The call function to the pipeline for generation.

Parameters:

  • batch_size (int, optional, defaults to 1) – The number of images to generate.

  • num_inference_steps (int, optional, defaults to 10) – The number of inference steps.

  • generator (torch.Generator, optional) – A torch.Generator to make generation deterministic.

  • output_type (str, optional, defaults to “pil”) – The output format of the generated image. Choose between PIL.Image or np.array.

  • return_dict (bool, optional, defaults to True) – Whether or not to return a [ImagePipelineOutput] instead of a plain tuple.

  • callback_on_step_end (Callable, PipelineCallback, MultiPipelineCallbacks, optional) – A function or a subclass of PipelineCallback or MultiPipelineCallbacks that is called at the end of each denoising step during the inference. with the following arguments: callback_on_step_end(self: DiffusionPipeline, step: int, timestep: int, callback_kwargs: Dict). callback_kwargs will include a list of all tensors as specified by callback_on_step_end_tensor_inputs.

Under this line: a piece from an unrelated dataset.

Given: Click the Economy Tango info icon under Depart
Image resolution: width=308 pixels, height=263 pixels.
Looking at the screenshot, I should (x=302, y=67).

  • callback_on_step_end_tensor_inputs (List, optional) – The list of tensor inputs for the callback_on_step_end function. The tensors specified in the list will be passed as callback_kwargs argument. You will only be able to include variables listed in the ._callback_tensor_inputs attribute of your pipeline class.

Returns:

If return_dict is True, diffusers.ImagePipelineOutput is returned, otherwise a tuple is returned where the first element is a list with the generated images.

Return type:

diffusers.ImagePipelineOutput or tuple

__init__(unet, scheduler)[source]
decode_samples(samples)[source]

Decodes the generated samples to the correct format suitable for images.

Parameters:

samples (torch.Tensor) – The generated samples to decode.

Returns:

The decoded samples.

Return type:

torch.Tensor